ABSTRAK Hilman Nasrulloh
Terbatas  Irwan Sofiyan
» Gedung UPT Perpustakaan
Terbatas  Irwan Sofiyan
» Gedung UPT Perpustakaan
Tes sensitivitas antibiotik perlu dilakukan sebelum pengobatan tuberkulosis demi
meminimalisir kemunculan kasus resistensi antibiotik baru, namun metode standar
umumnya membutuhkan waktu yang cukup lama sekitar 5 hingga 16 hari. Hal ini
disebabkan karena waktu pertumbuhan M. tuberculosis yang sangat lambat. Pendekatan
genomik memiliki potensi dijadikan sebagai alternatif metode standar tes sensitivitas
dan dapat dilakukan dalam kurun waktu kurang dari 48 jam. Pendekatan ini didukung
keberadaan metode baru Whole Genome Shotgun Sequencing yang memungkinkan
sekuens genom M. tuberculosis diperoleh dari sampel tubuh pasien secara langsung
dalam kurun waktu sekitar 24 jam. Pendekatan ini juga didukung dengan metode
analisis yang semakin berkembang untuk menganalisis genom dalam skala besar
seperti Pangenome, Genome-Wide Association Study (GWAS), dan Machine Learning.

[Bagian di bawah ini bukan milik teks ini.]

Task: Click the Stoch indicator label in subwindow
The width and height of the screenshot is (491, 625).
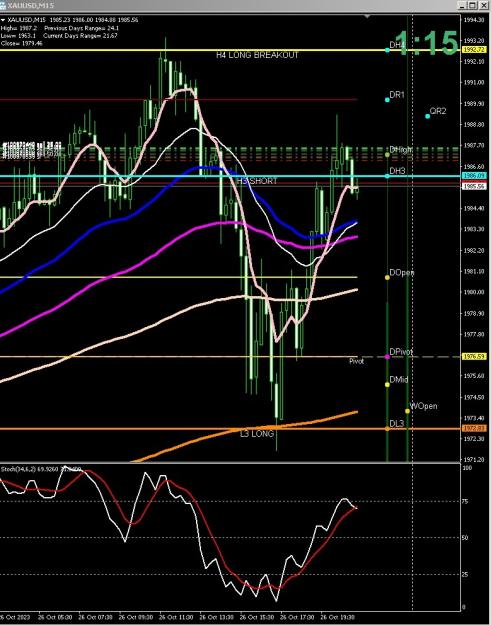Action: 41,469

Dengan mempertimbangkan potensi yang ada, penelitian ini mengembangkan prediktor
proof of concept untuk memprediksi resistensi antibiotik pada M. tuberculosis—
khususnya ethambutol, isoniazid, dan rifampin yang merupakan first-line antibiotics—
menggunakan metode GWAS, pangenome, dan machine learning. Sebanyak 669 sampel
genom M. tuberculosis beserta hasil uji tes sensitivitasnya yang diperoleh dari Bacterial
and Viral Bioinformatics Resource Center (BV-BRC) digunakan pada penelitian ini.
GWAS berbasis case-control study dilakukan menggunakan Linear Mixed Model (LMM)
untuk menentukan asosiasi kehadiran k-mers dengan resistensi antibiotik. Kehadiran kmers
yang terasosiasi signifikan digunakan untuk training model prediksi menggunakan
CatBoost. Model prediksi diintegrasikan ke alur pra-pemrosesan yang didesain
menyerupai tiap langkah sebelumnya pada penelitian ini untuk mentransformasi
sekuens genom baru menjadi matriks kehadiran k-mers yang siap digunakan oleh model
prediksi. Prediktor berhasil dikembangkan dengan performa prediksi evaluasi metrik
Receiver Operating Characteristic Area Under Curve (ROC-AUC) dengan skor 92% untuk
ethambutol, 95% untuk isoniazid, dan 93% untuk rifampin menunjukan prediktor baik
untuk digunakan. Kedepannya, metode ini mungkin digunakan untuk memprediksi
genotipe baru yang berasosiasi dengan resistensi antibiotik tertentu, dan meningkatkan
akurasi diagnosis satu atau bahkan lebih genotipik resistensi dalam waktu singkat.